— TASK REQUIREMENTS —
Looking at the records below, count how many lines contain the string "sidebar". Give that number alone.

— TASK INPUTS —
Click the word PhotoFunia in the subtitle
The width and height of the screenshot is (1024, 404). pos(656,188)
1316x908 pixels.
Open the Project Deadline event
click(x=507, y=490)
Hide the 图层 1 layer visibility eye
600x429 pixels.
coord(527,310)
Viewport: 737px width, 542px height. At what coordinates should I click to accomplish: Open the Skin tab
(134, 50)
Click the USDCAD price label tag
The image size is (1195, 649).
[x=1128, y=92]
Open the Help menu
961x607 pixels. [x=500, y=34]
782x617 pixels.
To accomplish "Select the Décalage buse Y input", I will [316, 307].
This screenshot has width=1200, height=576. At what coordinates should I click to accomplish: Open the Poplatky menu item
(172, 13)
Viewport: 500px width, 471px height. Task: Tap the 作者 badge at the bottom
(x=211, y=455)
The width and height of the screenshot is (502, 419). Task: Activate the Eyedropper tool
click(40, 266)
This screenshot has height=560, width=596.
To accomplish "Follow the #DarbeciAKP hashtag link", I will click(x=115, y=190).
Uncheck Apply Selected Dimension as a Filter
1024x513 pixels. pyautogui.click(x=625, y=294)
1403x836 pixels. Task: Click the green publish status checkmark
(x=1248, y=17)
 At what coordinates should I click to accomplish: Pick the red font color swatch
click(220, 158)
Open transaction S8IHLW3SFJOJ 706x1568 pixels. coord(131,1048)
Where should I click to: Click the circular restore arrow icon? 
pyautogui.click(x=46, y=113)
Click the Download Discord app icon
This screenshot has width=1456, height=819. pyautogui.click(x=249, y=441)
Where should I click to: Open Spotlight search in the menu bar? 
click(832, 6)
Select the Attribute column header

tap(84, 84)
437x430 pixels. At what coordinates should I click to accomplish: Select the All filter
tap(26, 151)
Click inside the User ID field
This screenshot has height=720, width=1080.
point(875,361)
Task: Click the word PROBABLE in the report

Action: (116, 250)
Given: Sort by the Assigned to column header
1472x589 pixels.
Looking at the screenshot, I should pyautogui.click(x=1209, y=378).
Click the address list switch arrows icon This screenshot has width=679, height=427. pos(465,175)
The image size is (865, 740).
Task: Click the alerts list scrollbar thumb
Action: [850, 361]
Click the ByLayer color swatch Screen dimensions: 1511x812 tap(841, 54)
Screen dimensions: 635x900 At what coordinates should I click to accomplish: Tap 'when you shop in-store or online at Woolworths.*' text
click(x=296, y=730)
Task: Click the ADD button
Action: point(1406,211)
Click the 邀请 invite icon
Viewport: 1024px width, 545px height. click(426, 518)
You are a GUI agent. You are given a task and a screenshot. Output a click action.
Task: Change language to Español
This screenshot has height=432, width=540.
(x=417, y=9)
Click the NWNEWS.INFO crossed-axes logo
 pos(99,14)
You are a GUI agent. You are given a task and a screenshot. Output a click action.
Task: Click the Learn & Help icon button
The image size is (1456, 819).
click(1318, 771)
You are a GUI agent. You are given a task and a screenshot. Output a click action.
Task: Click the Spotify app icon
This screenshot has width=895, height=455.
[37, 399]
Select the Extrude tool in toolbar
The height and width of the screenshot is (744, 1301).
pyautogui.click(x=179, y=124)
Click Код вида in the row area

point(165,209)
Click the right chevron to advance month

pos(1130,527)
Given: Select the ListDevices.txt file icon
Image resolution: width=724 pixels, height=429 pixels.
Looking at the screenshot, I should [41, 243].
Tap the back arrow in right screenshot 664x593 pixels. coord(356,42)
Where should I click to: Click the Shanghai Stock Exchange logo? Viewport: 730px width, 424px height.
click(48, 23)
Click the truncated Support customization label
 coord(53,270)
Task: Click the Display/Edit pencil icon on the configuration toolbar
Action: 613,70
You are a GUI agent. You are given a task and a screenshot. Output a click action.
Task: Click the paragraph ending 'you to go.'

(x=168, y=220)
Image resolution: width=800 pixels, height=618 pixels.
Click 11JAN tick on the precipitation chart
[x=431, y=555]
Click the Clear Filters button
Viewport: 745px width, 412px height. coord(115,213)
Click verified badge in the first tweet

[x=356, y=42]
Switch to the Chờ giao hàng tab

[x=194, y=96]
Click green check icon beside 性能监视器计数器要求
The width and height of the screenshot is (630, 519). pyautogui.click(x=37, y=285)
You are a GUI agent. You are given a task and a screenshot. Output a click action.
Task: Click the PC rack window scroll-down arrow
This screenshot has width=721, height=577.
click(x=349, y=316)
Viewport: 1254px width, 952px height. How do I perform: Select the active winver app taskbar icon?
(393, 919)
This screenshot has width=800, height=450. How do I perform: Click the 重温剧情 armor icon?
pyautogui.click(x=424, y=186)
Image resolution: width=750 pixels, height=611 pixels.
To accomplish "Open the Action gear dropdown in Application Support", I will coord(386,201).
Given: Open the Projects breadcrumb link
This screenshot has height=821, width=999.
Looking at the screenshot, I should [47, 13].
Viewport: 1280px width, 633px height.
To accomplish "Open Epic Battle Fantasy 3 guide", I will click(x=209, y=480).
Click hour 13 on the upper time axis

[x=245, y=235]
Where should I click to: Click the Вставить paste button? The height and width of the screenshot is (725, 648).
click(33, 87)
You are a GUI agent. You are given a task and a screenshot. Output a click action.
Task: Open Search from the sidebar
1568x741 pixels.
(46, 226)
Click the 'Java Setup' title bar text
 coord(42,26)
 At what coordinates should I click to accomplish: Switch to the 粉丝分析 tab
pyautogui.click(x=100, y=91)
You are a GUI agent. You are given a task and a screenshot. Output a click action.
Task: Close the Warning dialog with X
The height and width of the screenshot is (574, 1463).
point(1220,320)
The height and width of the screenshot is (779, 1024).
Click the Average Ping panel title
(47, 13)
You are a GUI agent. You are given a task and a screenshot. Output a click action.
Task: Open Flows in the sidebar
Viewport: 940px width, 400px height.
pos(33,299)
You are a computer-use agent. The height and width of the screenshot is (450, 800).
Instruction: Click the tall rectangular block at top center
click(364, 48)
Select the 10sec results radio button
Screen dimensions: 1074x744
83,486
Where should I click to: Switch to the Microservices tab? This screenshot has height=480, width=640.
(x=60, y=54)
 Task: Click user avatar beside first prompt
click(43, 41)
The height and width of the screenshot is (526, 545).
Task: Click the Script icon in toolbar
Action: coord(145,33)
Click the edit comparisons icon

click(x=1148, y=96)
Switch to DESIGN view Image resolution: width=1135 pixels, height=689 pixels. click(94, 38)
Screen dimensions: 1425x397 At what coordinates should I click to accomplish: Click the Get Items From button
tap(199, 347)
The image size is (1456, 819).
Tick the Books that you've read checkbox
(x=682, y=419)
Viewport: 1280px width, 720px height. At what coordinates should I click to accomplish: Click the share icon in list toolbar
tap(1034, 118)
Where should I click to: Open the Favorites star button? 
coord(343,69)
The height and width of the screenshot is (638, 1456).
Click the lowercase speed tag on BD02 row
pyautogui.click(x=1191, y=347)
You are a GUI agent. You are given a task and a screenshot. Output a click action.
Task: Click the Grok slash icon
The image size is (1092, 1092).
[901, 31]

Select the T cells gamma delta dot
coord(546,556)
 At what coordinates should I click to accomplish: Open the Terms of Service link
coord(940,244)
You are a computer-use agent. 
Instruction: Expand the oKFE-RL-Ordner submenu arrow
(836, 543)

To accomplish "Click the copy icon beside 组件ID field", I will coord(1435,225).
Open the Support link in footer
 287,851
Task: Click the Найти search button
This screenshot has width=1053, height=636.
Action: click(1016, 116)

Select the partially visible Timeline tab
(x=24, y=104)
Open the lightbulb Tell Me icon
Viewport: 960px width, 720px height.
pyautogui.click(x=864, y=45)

— RESPONSE —
2